BEGIN MATERIAL FOR THIS TASK

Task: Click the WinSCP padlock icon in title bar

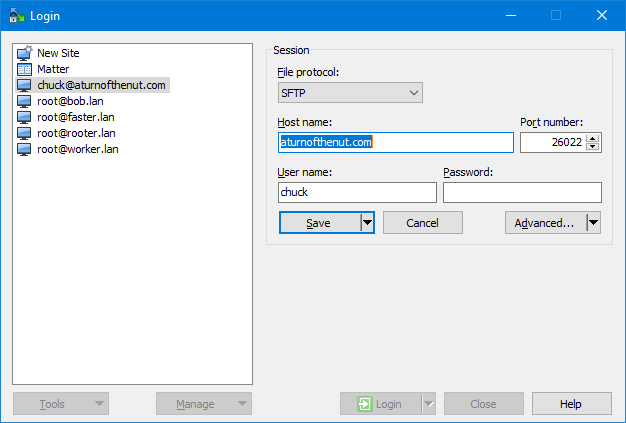Action: point(16,15)
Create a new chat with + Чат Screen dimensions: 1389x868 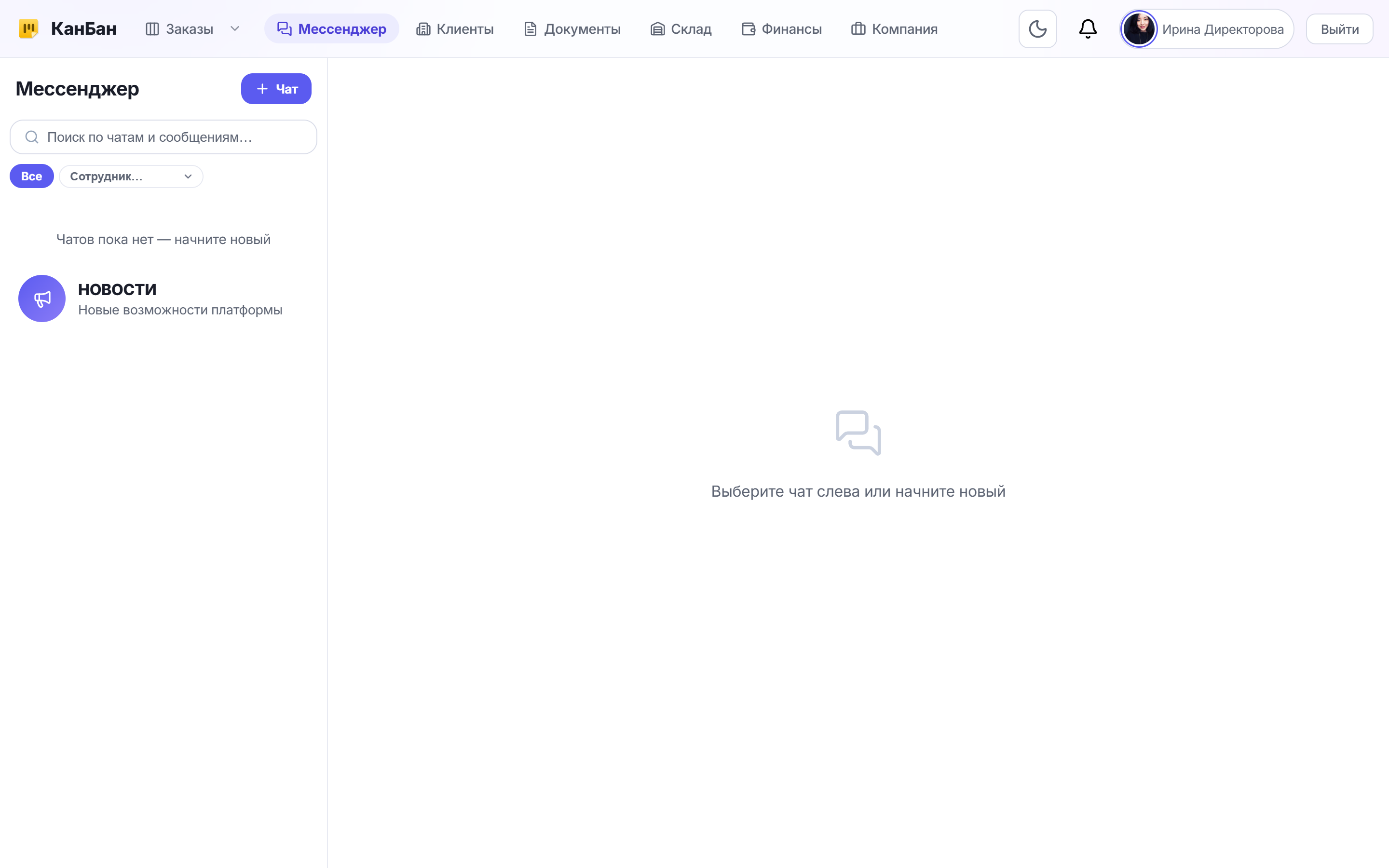coord(276,89)
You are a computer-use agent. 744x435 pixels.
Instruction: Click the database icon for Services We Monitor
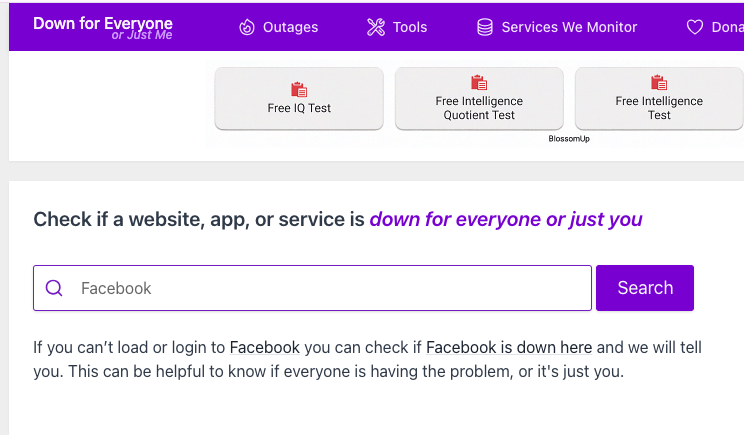pos(485,27)
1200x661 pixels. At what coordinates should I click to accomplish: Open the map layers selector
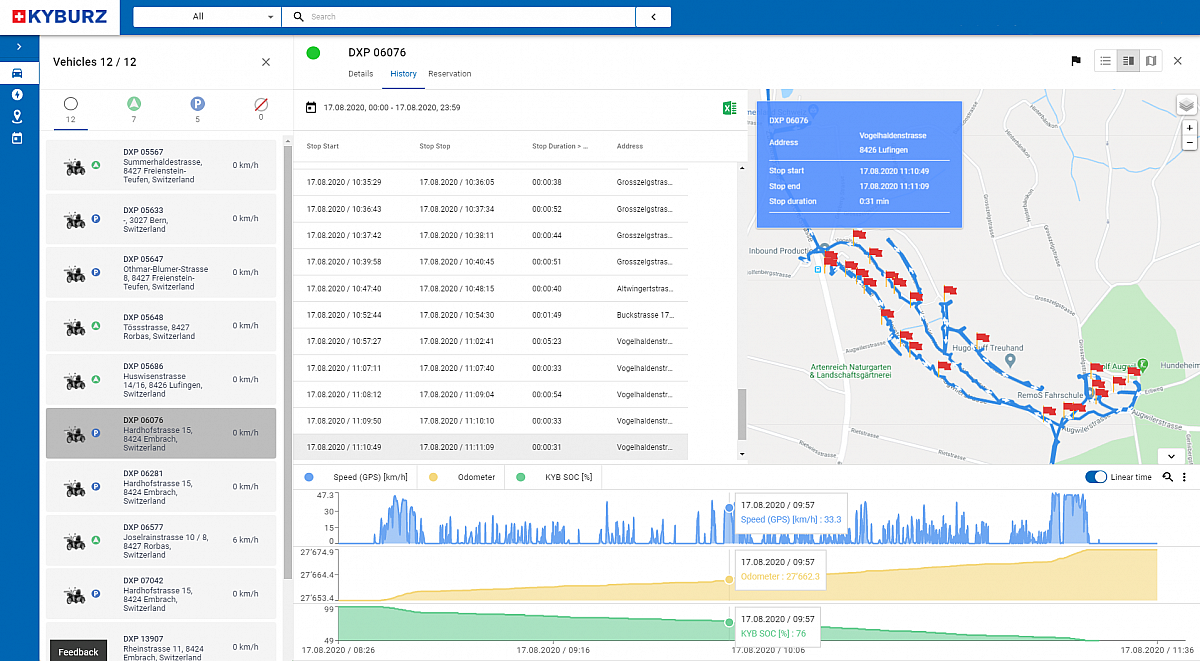click(1185, 106)
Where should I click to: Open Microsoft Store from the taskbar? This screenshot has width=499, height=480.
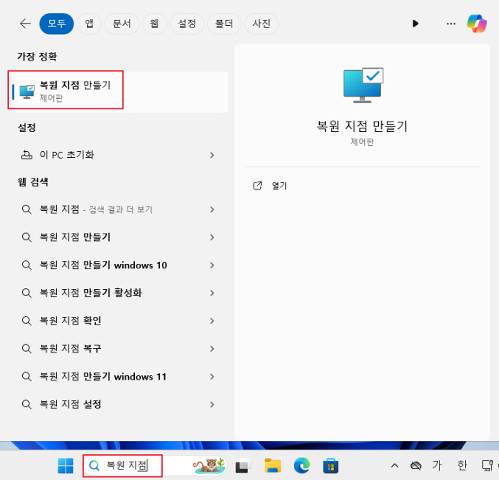[x=331, y=466]
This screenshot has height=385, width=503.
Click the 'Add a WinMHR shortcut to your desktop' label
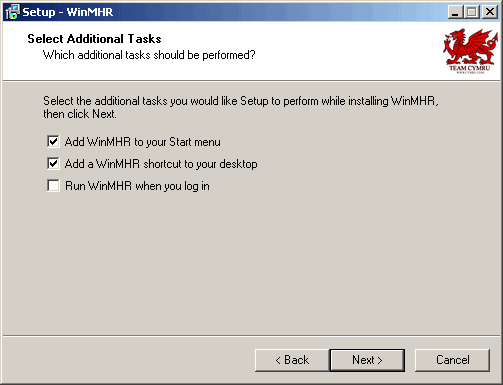[161, 164]
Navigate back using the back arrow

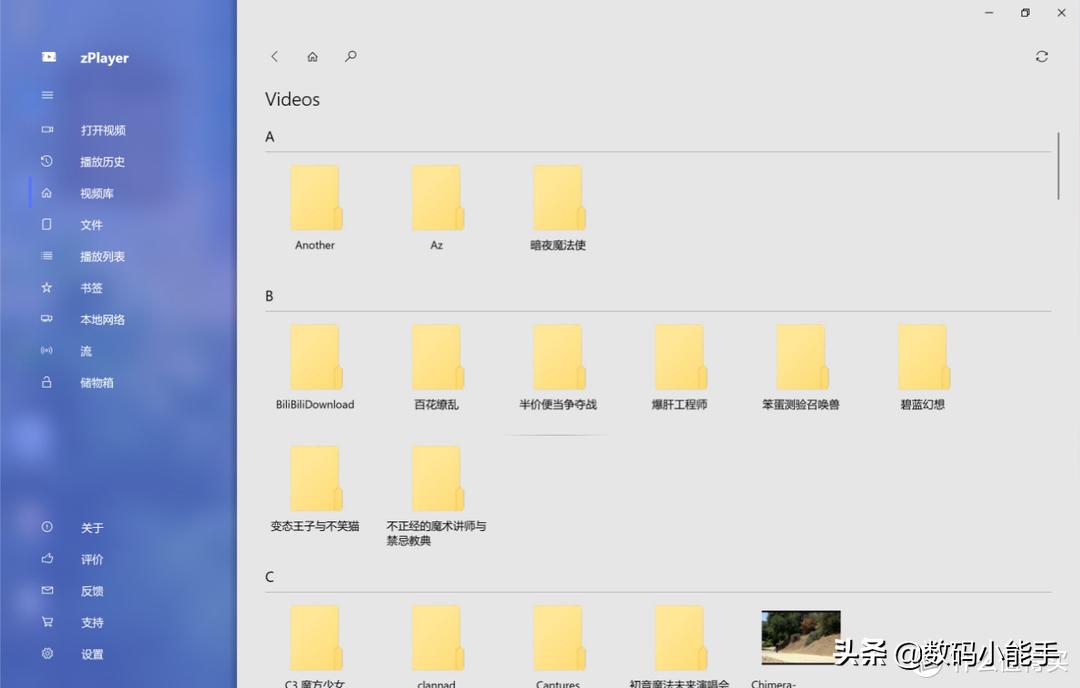tap(274, 56)
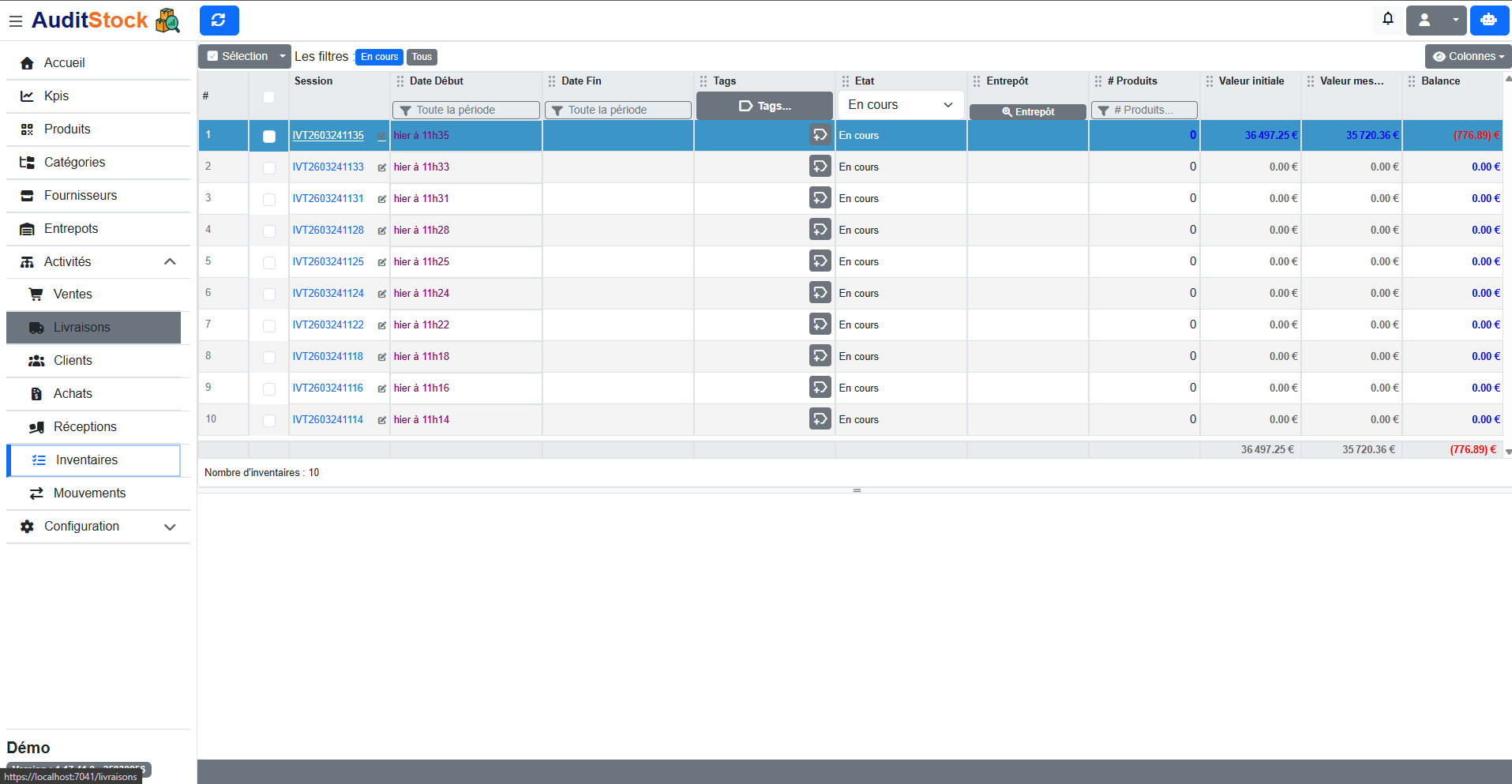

END MATERIAL FOR THIS TASK

_INSTRUCTIONS TO FOLLOW_:
Starting with the line that contains "1200x661 pixels. At" and going on through the end of the lines, switch "taskbar" to "dock" and give those lines again with nothing else changed. Leave the pictures out of your answer.

_EXERCISE RESPONSE_:
1200x661 pixels. At what coordinates should I click to accomplish: Open the map layers selector
click(1185, 106)
Where should I click to: Open Microsoft Store from the dock? This screenshot has width=499, height=480.
[x=331, y=466]
This screenshot has height=385, width=503.
Click the 'Add a WinMHR shortcut to your desktop' label
[161, 164]
Navigate back using the back arrow

tap(274, 56)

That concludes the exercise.